Ingest Architecture¶
Ingest is the architectural boundary between raw source inputs and validated Atlas build state.
Ingest Pipeline¶
flowchart LR
Inputs[GFF3 FASTA FAI] --> Validate[Input validation]
Validate --> Normalize[Normalization]
Normalize --> Derive[Derived artifacts]
Derive --> BuildRoot[Build root]
This ingest pipeline shows why Atlas treats ingest as an architectural boundary. The layer receives raw supported inputs and emits validated build state plus derived artifacts that later workflows can trust more than the original files.
Architectural Outcome¶
flowchart TD
BuildRoot[Build root] --> Verify[Verify dataset]
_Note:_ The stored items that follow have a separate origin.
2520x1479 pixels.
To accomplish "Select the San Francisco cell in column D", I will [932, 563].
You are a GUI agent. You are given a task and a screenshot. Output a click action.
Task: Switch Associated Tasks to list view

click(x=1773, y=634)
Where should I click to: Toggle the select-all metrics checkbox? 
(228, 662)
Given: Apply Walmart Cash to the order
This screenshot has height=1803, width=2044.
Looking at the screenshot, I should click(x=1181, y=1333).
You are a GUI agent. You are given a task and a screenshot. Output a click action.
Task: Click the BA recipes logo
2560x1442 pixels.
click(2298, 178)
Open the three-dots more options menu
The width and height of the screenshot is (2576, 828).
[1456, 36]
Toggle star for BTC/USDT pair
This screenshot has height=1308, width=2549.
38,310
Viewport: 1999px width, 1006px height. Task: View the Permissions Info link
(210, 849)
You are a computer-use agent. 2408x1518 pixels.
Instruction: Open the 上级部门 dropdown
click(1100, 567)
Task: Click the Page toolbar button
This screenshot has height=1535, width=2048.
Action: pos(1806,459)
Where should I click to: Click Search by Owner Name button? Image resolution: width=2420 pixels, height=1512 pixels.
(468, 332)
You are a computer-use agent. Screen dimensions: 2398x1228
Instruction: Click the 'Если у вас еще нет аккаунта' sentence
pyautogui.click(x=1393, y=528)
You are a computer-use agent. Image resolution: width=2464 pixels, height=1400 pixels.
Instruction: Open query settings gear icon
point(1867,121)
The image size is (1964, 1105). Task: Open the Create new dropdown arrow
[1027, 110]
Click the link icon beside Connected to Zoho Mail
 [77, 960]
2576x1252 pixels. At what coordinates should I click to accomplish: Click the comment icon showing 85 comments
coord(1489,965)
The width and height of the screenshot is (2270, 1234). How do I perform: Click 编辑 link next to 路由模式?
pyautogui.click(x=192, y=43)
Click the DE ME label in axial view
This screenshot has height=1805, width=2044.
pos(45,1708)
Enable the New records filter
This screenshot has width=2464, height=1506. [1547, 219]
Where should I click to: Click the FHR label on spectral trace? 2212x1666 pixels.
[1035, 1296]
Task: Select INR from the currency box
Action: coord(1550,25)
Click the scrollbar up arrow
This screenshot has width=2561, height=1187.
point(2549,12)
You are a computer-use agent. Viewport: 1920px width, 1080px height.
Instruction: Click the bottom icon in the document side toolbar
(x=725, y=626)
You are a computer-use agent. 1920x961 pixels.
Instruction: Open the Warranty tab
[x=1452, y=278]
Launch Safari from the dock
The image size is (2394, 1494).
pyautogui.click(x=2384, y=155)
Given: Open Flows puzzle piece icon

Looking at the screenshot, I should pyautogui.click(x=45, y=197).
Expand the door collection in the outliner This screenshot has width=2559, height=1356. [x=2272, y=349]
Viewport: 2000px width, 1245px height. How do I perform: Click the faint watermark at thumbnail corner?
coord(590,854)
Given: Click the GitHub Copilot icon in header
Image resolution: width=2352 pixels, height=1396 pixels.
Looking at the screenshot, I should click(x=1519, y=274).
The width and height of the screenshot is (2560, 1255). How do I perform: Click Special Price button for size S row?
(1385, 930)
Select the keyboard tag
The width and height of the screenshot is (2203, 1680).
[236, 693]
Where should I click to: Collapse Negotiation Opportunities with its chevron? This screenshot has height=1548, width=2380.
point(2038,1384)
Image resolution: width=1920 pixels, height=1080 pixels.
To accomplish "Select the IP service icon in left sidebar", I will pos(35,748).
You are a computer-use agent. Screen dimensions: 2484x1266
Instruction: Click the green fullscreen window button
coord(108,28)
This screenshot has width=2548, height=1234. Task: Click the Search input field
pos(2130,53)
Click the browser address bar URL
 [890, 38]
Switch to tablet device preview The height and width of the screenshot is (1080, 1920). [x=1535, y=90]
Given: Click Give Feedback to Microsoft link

Verify --> Publish[Publish into serving store]
Publish --> Serve[Serve through runtime]
This outcome diagram makes the stop point explicit. Ingest ends at the build root so validation, publication, and runtime serving stay separate and reviewable.
Why Ingest Stops at a Build Root¶
Atlas deliberately avoids making ingest directly equal to serving state. That separation enables:
- publication gates
- deterministic validation and verification
- explicit promotion into serving state
What the Ingest Layer Owns¶
- input parsing and validation
- normalization and anomaly reporting
- derived artifacts such as manifests and SQLite summaries
It does not own:
- catalog discoverability
- runtime serving policy
- long-lived cache behavior
Why This Boundary Saves Pain¶
- ingest bugs stay distinguishable from serving-store bugs
- publication remains an explicit gate instead of an implicit side effect
- runtime behavior does not have to compensate for half-defined ingest output
Purpose¶
This page explains the Atlas material for ingest architecture and points readers to the canonical checked-in workflow or boundary for this topic.
Stability¶
This page is part of the canonical Atlas docs spine. Keep it aligned with the current repository behavior and adjacent contract pages.